Continue the passage on hands-free controls for wheelchairs and wheelchair vans, picking up after its final sentence.

━━━ Passage provided ━━━

Sometimes it pays to take a look around and realize how far technology has come. There was a time where people who used wheelchairs would never have been able to get behind the wheel of vehicle and drive anywhere they wanted to go.
Now, new handicap vans come equipped with a multitude of features including hand controls that make it possible for people with disabilities to drive. But, what about those who do not have the use of their legs and/or arms?
Technology, it seems, has been the solution for almost everything. It’s just a matter of perfecting a device that can be implemented for a price that is affordable for everyday consumers. Wheelchair van hand controls are the standard in the industry now, but could there someday be a wheelchair van that can be piloted without the use of one’s hands?
New Controls Are on the Rise
Over the years, we have seen a multitude of wheelchair controls that can be operated without the use of a person’s hands. There are mouth control joysticks that control power wheelchairs, and in recent years we have even witnessed the creation of eye controlled wheelchairs that can be manufactured using a 3D printer.
Even more recently, students at the University of Central Florida used 3D printing technology to create a device that can control a wheelchair using facial expressions. The onset of 3D printing has created an industry where even students can manufacture devices that were once only able to be created by heavy industrial machinery.

━━━ Records shown ━━━

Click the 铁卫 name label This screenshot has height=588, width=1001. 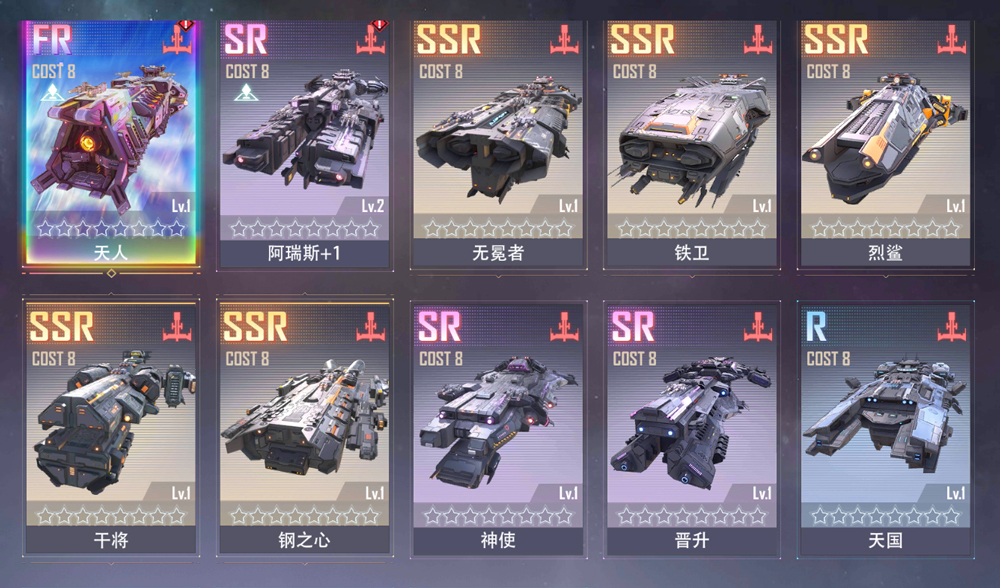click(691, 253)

━━━
━━━ Records shown ━━━

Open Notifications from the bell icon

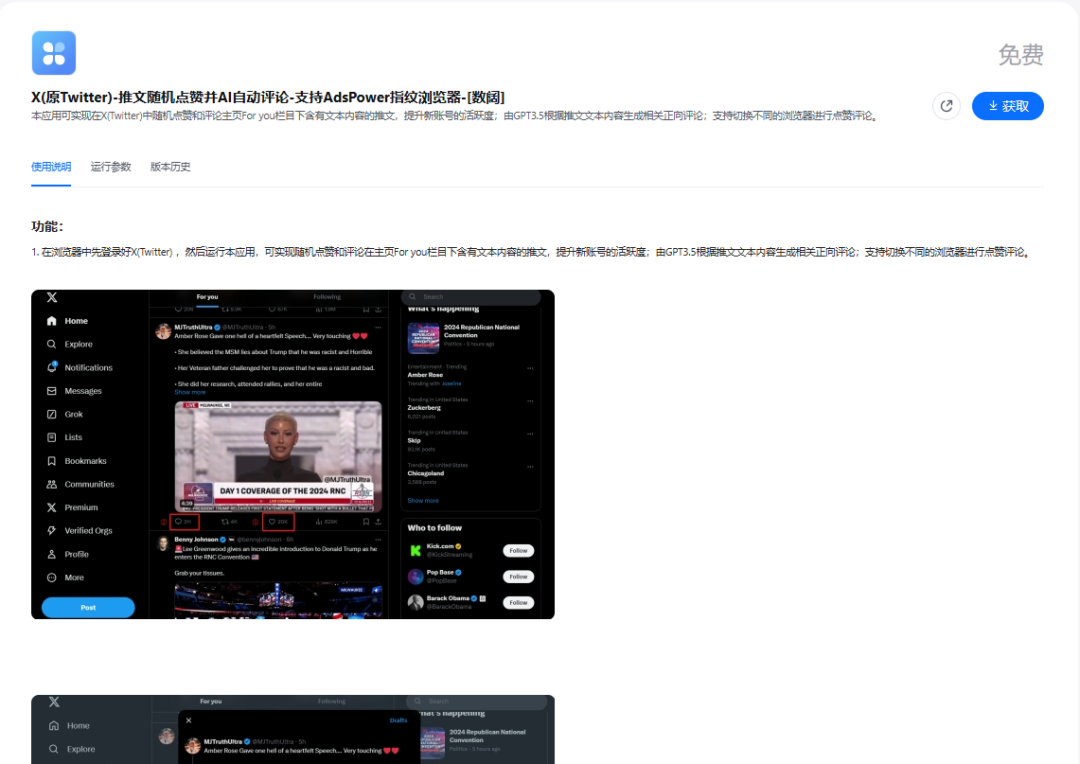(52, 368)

━━━

Reply to the task -
To push this trend even further, scientists have created machines and now even a robotic wheelchair that can be controlled using a person’s brainwaves. We have seen this technology creep up and become available in everything from toys to drones.
Connecting the Dots
These events, discoveries and inventions aren’t a mere sprinkling of unrelated pieces of technology. When taken as a whole, they represent a culture of advancing technology that is pushing mobility devices into a whole new world.
If this technology can be applied to modern wheelchair vans, we could eventually see the rise of eye or even mind-controlled vehicles that make it possible for people with severe neurological diseases and quadriplegia to drive.
The concepts are already in place, and some car companies have already begun experimenting with the technology, but this trend represents just the beginning of what could become a whole new era of adaptive vehicle controls.